Por ali abaixo, porta sim, porta não, as lojas com as montras tapadas com papel indiciam a sua definitiva rendição.


Além, perto do Montepio, um cidadão de meia idade remexe às claras num caixote de lixo. Descobre uma fatia de pizza deixada ali sabe-se lá quando e por quem. Sem cerimónias nem ocultações de pejo, mete-a à boca e continua a descer a rua roendo a dádiva da saciedade de algum semelhante.

Entrámos num restaurante ainda aberto para tomar um café ao balcão e, a conversa com o proprietário, o Sr. José Pereira começou naturalmente.

”Ultimamente nada é feito pela Rua Direita. Só fazem pela Sé. Tudo passa para o Largo D. Duarte. E eu tenho pena. Estou aqui há 52 anos e é com saudade que lhe digo: Já lá vão os anos em que a Rua Direita era a fonte do comércio de Viseu. Hoje está tudo caduco. Não há condições para aqui permanecermos. Nem obras há. As pessoas envelhecem. Os mais novos não vêm para cá. As rendas disparam e o IMI é um escândalo. O custo da água e da luz é insuportável… não há nenhum incentivo nem atenção para com os comerciantes. Quando falamos com a gente da Câmara eles dizem que vão pensar, mas…

Repare até na calçada e nas suas más condições, e isto é só um exemplo. Chamei disso a atenção aos engenheiros que fizeram ouvidos moucos. No antigo empedramento, quando chovia, as pessoas andavam no meio da rua e não molhavam os pés pois a água escorria de acordo com a inclinação, para as bermas. Hoje é ao contrário. A água escorre das bermas para o meio da rua e toda a gente fica com os pés encharcados. Outro exemplo, as tampas de saneamento e outras que por aí colocaram, algumas têm excesso de altura fora do nível, colidem com os pés em muitos sítios. É cada pontapé…

Que futuro então, senhor José? – ousamos nós…

Já não faço ideia. Vejo isto negro se não houver medidas urgentes e mexidas adequadas. Olhe… o turismo é zero, apesar do que dizem por aí. O comércio reflecte-se negativamente em todos os ramos. Ninguém aguenta. O mês de agosto ainda se vai safando… de resto nem para as rendas dá.

E quando nos queixamos aos responsáveis, a resposta volta a ser a mesma: “Vamos pensar”. Mas andam há anos a pensar e não se vê nada.

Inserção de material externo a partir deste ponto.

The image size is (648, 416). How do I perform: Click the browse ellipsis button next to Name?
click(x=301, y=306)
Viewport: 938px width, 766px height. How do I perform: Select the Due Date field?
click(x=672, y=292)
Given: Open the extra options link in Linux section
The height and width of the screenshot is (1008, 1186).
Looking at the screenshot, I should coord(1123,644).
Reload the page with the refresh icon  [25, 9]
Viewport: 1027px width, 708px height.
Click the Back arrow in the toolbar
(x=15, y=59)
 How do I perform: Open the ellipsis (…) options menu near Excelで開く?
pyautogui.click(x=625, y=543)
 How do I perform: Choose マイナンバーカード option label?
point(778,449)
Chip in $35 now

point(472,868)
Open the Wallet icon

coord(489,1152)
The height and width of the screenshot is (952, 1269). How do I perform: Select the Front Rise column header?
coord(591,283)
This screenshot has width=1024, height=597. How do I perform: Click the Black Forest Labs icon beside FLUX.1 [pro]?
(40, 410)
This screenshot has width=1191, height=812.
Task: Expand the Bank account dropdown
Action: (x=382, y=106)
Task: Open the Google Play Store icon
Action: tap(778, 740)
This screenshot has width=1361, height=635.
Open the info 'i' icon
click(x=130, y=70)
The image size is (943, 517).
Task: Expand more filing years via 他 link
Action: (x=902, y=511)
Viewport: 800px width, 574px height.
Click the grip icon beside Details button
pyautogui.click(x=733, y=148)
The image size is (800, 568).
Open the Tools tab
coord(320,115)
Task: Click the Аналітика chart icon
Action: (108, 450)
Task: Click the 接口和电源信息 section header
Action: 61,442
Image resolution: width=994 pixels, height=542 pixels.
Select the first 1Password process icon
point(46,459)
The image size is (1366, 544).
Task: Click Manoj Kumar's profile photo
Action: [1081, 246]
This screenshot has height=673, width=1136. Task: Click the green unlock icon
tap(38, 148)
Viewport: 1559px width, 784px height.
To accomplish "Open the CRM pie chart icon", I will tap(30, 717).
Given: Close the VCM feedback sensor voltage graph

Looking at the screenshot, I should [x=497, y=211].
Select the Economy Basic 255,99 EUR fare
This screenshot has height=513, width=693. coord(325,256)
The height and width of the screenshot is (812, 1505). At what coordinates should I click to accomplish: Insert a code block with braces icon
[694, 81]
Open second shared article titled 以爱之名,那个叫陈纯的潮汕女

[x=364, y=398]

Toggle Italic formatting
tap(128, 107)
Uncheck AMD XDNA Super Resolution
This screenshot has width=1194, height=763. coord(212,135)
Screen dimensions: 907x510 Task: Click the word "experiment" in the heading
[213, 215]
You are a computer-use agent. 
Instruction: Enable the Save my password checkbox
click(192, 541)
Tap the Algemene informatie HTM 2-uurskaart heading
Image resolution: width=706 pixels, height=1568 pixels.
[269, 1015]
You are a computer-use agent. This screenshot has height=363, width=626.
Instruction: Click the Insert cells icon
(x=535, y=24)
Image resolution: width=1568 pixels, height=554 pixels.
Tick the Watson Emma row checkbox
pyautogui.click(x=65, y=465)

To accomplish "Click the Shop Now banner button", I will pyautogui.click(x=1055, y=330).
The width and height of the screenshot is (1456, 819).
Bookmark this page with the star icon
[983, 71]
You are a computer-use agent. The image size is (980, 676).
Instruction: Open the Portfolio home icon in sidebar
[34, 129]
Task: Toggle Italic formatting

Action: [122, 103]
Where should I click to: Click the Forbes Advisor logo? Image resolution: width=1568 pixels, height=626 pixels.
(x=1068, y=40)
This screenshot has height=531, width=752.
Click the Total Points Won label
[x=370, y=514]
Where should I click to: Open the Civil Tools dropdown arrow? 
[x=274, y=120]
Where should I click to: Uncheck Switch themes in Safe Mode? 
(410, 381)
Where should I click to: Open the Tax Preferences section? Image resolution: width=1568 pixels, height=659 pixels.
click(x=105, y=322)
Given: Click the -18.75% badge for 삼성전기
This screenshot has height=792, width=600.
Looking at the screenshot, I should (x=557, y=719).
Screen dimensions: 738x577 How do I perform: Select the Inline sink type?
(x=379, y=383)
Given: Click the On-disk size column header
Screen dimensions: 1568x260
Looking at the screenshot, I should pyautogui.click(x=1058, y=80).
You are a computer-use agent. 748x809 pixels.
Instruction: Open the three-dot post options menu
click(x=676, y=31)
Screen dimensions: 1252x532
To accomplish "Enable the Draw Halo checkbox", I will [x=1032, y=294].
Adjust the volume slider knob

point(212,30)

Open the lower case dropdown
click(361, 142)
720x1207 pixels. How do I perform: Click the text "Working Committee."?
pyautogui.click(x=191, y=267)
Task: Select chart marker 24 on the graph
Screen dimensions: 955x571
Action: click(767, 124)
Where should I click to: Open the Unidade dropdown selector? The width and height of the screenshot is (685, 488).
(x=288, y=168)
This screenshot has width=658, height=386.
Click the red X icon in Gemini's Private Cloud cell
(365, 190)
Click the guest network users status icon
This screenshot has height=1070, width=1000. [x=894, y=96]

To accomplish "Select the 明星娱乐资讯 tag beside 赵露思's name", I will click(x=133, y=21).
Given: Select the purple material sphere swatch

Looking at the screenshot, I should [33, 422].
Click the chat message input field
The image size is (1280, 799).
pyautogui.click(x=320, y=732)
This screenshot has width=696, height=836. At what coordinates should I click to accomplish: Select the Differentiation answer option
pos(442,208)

Há falta de policiamento e há grupos aqui infiltrados que são um perigo. A Rua Direita treme.

Digo-lhe mais, mantenho-me no activo para preservar os três postos de trabalho fixo, que no verão são cinco. Ainda há pouco tempo abriu uma taberna na rua do Gonçalinho e ao fim de três meses fechou as portas porque não tinha clientes. É este o panorama geral. Há obras iniciadas e paradas há mais de dois anos, o que se transforma num péssimo cartão de visita. Quem quer ver fachadas tristes e tapadas? Quem quer ver isto? Obras paradas, embargadas porque apareceu lá dentro um rochedo… que prejudicam todos os outros comerciantes. O próprio Exército não tem prestado atenção. Aqui ficava bem um museu Militar e isso chegou a ser falado e um motivo de esperança. Seria nas instalações da Cruz Vermelha. Até há, dizem, um protocolo da Câmara municipal com o Exército, mas… pelos vistos foi abandonado. O Orfeão está de obras paradas. É um belo mausoléu abandonado. A escola profissional Mariana Seixas também não trouxe nenhuma vantagem, pois os estudantes não têm dinheiro, nada consomem, não são um benefício.”

Despedimo-nos do senhor José, gratos pelas suas palavras. No seu rosto lê-se desânimo. O desalento de um homem com uma vida de duro trabalho que agora se sente abandonado por quem tem o poder de decidir e de fazer melhorar as condições de vida dos munícipes e de atrair mais comerciantes para esta zona-chave do centro histórico de Viseu.

As dezenas de fotografias que tirámos ficam como documento inquestionável desta triste realidade. Nas travessas perpendiculares a realidade é medonha. Fachadas a derrocar, lixo por todo o lado, portas fechadas a cadeado, quando não esventradas para interiores de onde reflui o cheiro nauseabundo da putrefacção, vidros partidos, ramos a irromper das janelas outrora com vida. Mais abaixo, o Sr. Victor quis mostrar-nos o parque de estacionamento que faceia com a Capitão Silva Pereira, hoje, também, latrina a céu aberto e lixeira bem à vista. Vimos com os nossos olhos e pensámos como poderia isto ser possível, numa cidade que tanto gaba a sua qualidade de vida, que se autointitula da melhor cidade para viver, que um dia quis ser património cultural e da humanidade… na boca, claro está, dos vendedores de banha da cobra que um dia caíram de paraquedas numa cidade outrora feliz.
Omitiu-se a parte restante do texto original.